Except there's the noise problem.
After school today, a fourth grade teacher told me it just wasn't going to work: there was too much noise coming through the wall for her to have her mandated quiet reading time with her class, and when it came for IRLA testing (like all public schools, we're required to do reams of standardized tests for every child), they would have to have a silent environment during that time. "IRLA trumps music," she told me.
"In this building, everything trumps music," I replied.

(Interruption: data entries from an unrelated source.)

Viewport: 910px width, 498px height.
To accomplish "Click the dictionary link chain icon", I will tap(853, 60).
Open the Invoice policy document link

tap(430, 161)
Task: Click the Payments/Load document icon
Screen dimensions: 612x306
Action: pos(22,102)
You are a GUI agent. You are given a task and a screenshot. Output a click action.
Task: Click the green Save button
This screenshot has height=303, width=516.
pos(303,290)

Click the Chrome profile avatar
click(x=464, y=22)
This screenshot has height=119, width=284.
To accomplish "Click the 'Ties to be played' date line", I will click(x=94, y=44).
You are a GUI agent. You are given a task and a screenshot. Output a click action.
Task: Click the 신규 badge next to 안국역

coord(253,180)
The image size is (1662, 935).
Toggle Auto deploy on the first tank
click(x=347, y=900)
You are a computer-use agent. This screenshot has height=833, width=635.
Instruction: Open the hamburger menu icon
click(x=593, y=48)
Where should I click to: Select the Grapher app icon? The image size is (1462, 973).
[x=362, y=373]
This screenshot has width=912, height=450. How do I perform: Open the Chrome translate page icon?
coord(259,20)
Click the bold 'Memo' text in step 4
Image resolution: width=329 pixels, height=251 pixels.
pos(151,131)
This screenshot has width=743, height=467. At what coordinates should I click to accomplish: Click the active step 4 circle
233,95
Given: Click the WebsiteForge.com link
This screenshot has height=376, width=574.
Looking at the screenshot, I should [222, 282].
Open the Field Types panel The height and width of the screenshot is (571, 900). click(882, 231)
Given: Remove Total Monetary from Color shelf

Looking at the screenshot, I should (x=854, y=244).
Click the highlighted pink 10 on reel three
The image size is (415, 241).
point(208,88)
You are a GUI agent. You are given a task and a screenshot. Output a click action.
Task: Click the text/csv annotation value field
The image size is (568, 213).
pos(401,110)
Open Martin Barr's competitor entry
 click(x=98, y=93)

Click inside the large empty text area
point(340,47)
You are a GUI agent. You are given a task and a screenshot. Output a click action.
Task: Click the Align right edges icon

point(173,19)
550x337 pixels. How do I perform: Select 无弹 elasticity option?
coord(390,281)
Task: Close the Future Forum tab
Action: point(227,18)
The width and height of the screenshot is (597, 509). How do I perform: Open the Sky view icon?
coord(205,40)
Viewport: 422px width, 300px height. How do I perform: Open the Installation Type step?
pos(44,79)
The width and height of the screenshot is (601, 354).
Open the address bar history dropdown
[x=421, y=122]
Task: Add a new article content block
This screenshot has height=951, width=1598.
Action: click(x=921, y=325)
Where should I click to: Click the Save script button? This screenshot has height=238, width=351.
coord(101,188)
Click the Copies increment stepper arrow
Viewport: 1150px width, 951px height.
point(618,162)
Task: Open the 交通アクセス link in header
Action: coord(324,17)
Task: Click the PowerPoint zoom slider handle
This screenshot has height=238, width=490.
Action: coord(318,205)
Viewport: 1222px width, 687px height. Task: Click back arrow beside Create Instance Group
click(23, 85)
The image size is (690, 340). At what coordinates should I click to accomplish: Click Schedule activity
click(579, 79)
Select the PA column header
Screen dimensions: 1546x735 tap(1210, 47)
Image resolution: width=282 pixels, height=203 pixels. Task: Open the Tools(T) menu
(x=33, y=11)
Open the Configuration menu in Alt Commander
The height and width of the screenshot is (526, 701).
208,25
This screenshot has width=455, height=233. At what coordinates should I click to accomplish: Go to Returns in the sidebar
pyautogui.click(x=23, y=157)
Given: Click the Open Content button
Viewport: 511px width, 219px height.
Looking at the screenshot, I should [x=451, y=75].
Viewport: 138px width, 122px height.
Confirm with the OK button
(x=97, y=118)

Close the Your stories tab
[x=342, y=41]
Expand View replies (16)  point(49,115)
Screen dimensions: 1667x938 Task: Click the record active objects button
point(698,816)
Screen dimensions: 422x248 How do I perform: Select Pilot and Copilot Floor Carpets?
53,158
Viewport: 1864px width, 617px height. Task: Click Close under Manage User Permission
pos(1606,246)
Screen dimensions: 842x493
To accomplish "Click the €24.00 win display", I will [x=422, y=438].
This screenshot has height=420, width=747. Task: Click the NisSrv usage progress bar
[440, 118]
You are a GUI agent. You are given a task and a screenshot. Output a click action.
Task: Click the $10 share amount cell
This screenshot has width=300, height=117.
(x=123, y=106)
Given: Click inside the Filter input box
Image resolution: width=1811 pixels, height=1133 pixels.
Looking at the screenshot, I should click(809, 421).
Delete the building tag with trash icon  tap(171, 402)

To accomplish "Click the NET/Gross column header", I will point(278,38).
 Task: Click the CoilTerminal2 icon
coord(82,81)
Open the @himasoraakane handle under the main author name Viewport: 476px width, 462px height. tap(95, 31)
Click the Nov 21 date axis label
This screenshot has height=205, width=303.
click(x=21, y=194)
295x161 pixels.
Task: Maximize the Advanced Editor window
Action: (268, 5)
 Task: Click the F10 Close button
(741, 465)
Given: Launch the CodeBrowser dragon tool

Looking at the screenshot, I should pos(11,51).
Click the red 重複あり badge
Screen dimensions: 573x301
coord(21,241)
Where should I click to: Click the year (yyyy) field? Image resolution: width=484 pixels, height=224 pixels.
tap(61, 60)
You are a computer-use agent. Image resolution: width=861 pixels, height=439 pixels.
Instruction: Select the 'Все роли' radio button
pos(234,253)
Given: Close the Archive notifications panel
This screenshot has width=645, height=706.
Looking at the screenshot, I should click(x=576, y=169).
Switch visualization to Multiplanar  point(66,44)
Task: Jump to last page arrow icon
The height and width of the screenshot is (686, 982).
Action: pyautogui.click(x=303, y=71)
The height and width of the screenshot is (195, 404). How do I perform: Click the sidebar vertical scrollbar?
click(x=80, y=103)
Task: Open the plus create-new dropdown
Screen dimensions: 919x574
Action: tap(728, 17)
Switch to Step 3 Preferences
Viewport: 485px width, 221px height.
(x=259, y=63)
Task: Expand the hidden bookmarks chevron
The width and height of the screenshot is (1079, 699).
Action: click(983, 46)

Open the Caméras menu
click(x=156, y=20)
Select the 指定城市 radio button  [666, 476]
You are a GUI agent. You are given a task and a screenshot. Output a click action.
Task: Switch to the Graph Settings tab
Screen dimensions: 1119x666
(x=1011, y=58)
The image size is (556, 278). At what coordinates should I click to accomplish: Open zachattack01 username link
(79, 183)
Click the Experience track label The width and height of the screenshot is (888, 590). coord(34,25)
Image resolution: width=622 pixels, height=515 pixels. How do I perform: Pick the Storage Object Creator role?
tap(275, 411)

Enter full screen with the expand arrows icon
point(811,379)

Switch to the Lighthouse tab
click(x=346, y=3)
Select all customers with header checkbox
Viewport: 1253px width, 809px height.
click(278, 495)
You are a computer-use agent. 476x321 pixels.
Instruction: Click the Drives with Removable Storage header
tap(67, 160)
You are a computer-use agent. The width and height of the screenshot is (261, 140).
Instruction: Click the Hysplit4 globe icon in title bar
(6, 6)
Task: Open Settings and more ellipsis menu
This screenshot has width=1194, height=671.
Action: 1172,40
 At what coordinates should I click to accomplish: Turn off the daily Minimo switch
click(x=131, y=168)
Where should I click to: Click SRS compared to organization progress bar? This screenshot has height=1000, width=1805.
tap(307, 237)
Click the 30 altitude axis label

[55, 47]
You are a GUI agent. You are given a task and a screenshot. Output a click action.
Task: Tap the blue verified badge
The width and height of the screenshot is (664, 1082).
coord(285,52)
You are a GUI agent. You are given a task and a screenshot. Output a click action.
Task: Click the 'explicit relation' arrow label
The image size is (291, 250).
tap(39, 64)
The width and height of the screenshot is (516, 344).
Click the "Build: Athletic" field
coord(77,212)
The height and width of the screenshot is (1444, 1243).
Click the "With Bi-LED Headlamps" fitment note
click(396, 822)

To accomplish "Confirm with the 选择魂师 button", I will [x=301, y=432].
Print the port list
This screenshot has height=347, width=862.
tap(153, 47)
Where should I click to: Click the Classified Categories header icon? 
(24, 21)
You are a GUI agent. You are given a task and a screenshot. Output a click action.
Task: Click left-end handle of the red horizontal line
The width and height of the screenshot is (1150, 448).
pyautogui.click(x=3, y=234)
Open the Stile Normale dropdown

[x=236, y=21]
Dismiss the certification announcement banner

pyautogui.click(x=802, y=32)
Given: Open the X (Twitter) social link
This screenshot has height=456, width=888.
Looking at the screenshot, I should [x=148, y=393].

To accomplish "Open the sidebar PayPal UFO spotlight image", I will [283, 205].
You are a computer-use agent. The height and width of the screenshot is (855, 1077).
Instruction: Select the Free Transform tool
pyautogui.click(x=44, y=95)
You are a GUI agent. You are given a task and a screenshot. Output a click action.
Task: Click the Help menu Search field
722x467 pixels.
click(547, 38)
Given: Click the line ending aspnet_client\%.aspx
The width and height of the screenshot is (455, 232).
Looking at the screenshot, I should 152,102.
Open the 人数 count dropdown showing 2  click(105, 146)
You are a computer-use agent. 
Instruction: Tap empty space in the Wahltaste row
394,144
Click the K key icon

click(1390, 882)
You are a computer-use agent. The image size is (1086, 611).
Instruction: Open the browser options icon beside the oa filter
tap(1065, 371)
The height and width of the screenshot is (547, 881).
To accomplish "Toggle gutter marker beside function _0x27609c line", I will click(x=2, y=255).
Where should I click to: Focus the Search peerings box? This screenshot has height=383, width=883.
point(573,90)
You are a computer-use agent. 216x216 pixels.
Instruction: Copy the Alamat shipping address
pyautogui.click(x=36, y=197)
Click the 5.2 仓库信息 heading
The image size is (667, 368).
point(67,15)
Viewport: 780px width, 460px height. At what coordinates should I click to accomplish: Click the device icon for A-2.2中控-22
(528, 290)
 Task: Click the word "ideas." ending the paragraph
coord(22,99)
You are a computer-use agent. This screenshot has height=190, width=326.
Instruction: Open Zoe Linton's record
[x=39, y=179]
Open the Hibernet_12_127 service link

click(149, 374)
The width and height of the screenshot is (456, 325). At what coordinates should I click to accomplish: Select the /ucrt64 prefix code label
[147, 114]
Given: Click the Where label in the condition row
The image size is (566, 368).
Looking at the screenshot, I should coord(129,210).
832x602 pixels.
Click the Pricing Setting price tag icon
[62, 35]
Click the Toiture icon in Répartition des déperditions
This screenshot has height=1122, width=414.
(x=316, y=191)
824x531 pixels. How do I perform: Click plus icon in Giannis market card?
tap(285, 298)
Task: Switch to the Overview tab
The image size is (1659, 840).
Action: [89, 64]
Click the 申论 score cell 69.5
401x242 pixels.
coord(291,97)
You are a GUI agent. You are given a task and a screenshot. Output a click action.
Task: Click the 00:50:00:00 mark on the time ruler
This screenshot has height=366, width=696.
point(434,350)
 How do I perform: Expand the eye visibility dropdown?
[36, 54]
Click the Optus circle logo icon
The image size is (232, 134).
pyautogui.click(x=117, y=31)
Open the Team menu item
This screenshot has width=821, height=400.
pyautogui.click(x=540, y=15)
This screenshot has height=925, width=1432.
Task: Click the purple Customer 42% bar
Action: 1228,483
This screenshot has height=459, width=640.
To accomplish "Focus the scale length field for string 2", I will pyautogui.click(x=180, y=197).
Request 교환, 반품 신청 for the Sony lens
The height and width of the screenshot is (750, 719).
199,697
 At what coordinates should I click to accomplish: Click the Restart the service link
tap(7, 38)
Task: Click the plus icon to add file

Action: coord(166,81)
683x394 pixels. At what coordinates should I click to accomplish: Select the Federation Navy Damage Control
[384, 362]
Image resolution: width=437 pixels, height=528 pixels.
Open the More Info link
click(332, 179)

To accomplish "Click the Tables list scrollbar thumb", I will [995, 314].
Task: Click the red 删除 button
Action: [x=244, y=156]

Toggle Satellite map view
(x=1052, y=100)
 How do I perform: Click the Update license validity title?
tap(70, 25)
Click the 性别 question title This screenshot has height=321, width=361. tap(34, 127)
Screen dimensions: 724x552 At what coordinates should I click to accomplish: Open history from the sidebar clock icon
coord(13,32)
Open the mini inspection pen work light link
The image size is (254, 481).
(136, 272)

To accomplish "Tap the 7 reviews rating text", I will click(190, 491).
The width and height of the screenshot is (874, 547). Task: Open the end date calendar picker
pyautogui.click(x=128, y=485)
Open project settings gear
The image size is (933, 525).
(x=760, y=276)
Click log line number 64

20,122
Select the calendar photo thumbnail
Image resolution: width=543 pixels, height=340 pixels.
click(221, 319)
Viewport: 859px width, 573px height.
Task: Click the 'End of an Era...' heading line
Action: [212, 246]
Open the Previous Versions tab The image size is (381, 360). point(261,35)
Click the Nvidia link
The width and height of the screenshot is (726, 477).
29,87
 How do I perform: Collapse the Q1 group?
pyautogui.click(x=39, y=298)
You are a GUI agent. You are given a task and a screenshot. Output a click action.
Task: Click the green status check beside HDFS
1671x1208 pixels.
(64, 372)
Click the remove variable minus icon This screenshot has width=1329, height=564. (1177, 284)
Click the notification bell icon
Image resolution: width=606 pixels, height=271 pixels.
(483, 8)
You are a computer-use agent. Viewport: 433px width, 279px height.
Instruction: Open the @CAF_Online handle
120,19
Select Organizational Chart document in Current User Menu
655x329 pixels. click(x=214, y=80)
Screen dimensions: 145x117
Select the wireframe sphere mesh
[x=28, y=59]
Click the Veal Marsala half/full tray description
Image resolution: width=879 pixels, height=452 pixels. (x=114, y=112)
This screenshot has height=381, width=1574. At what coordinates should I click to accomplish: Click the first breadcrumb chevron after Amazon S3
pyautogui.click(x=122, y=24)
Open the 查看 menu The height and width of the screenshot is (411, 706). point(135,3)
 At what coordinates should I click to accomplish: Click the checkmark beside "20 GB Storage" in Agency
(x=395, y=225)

I came home to find an email from the principal confirming what the teacher had told me: the noise issue means I'm stuck in the gym with those older kids. Once again, there is no priority to small to be more important than me teaching music. The quality of my lessons takes a back seat to whatever else is going on in the building. Just so long as those children are in my care for a half hour while their teachers do prep work, it doesn't matter to anyone if I get a single concept across to them.
My principal has offered to meet with me to see what she can do to support me. She realizes I've been handed a shitload of setbacks in this first month of school. I will tell her there is really just one thing I need, and it's the one thing she can't provide in our crowded building and which, according to that new administrator, any other class would have first dibs on if it were to miraculously appear: a classroom. Everything trumps music.
I can ask that the office staff treat me with a little more respect, thinking twice before kicking me out of my teaching space at a moment's notice. I don't know if that will happen. Mostly I'm afraid I'll be in laundry-list mode, telling her all the ways in which my work at this school is being turned into baby seating to a beat. How I'm supposed to teach to the standards the district arrived at through a year of conferencing is beyond me when I don't have access to most of my equipment and, when I do, have to use it in a space that amplifies misbehavior and drowns out quality.
Do I sound bitter? I am. I can't hide it. I love my students, hate the thought of leaving them to take a different job; but if this is as good as it gets, I'm going to be amping up my job search.